Selon le National Audit Office, le ministère de la Défense du Danemark a été trop optimiste pour calculer ce que les avions de combat F-35 pourront faire, par exemple, en terme d’heures de vol. Les 27 Lockheed-Martin F-35A ne pourront purement et simplement pas compenser en terme de dotation minimale la flotte actuelle de 44 F-16. Pour mémoire le Danemark avait acheté 77 F-16A/B et en avait modernisés 47 au standard MLU.

Dans le même temps, il existe un risque important que le coût total de l’acquisition dépasse les 66 milliards de l’ensemble de la durée programme, soit 30 ans.

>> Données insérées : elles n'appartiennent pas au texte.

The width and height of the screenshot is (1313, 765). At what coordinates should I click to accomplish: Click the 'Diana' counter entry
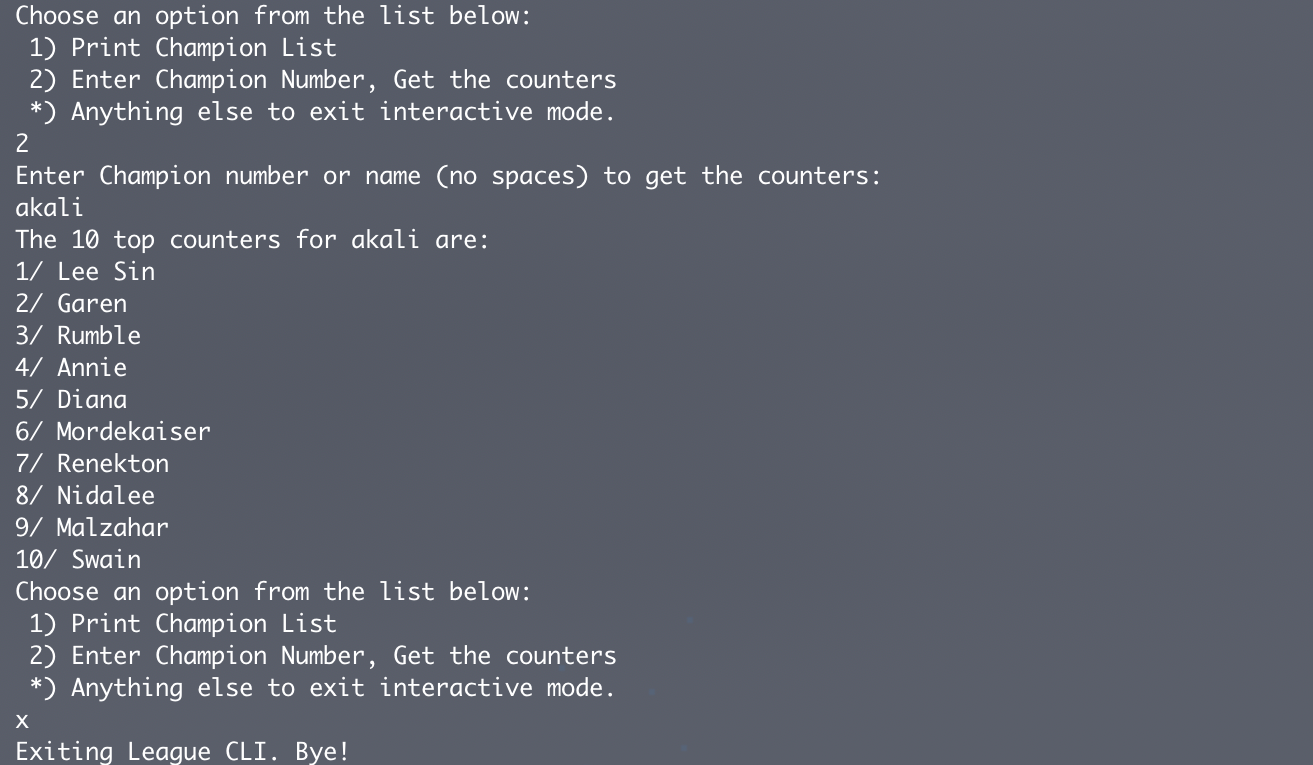(x=71, y=399)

Pour la Force aérienne du Danemark, une future flotte de 27 F-35 ne permettrait pas de résoudre les tâches promises et le Danemark se retrouvera avec une Force aérienne plus faible qu’aujourd’hui.

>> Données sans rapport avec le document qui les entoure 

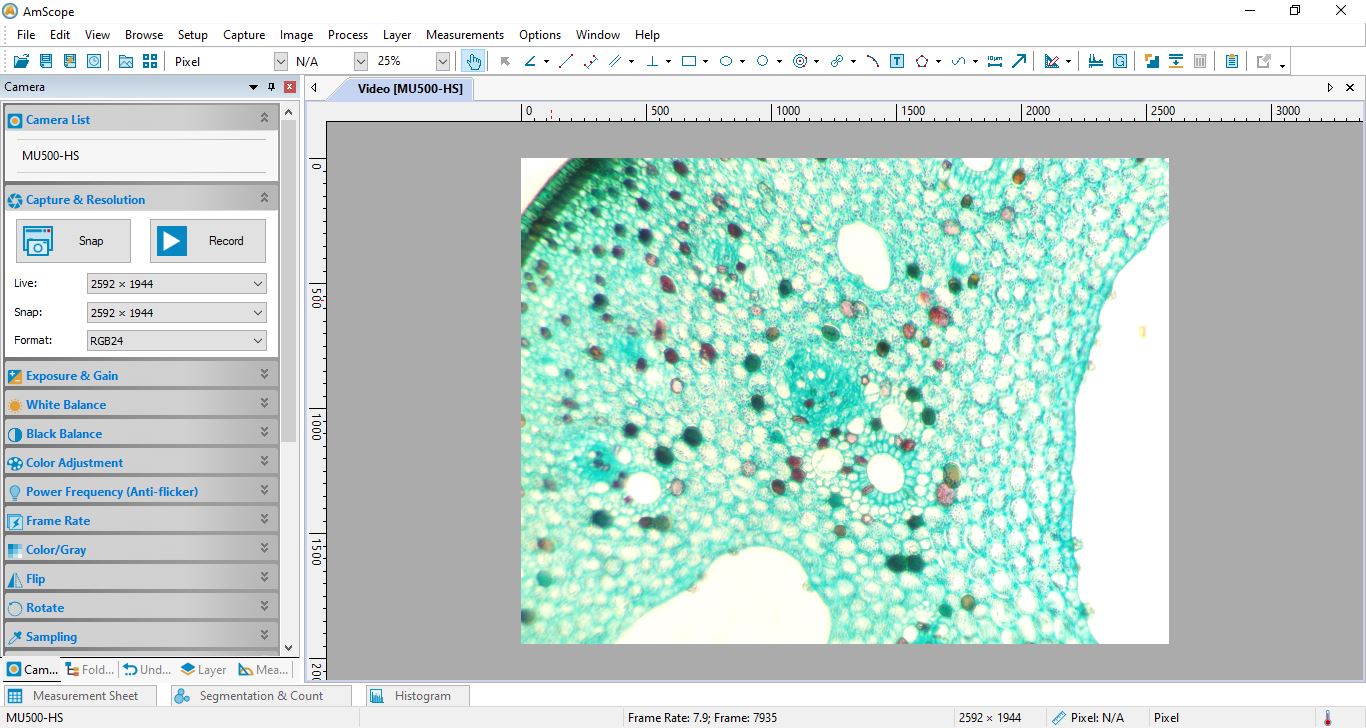Switch to the Histogram tab

point(416,695)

Selon le professeur de politique internationale de l'Université de Copenhague Ole Wæver, le Danemark pourrait être contraint d'acheter plus d'avions de combat ou de réduire le nombre de tâches. L'expert en défense Peter Viggo Jakobsen, de l'Académie de la Défense, critique le ministère de la Défense pour avoir « reculé » afin de s'assurer que le F-35 puisse remporter la compétition sur deux autres avions en concurrence. 

Rappel :

C’est au mois de mai 2016 que le ministère de la défense et le gouvernement du Danemark ont ​​recommandé la sélection du Lockheed-Martin F-35A « Lightning II » comme futur avion de combat pour le pays. Cette décision fait suite à une réévaluation. La décision finale a été annoncée par le Premier ministre Lars Løkke Rasmussen et le ministre de la Défense Peter Christensen. Trois appareils étaient concernés, l’Airbus DS Eurofighter, le Boeing F/A-18 E/F « Super Hornet » et le Lockheed-Martin F-35.

 

Photo : Le F-35 est censé venir remplacer les F-16 au Danemark@ Lockheed Martin.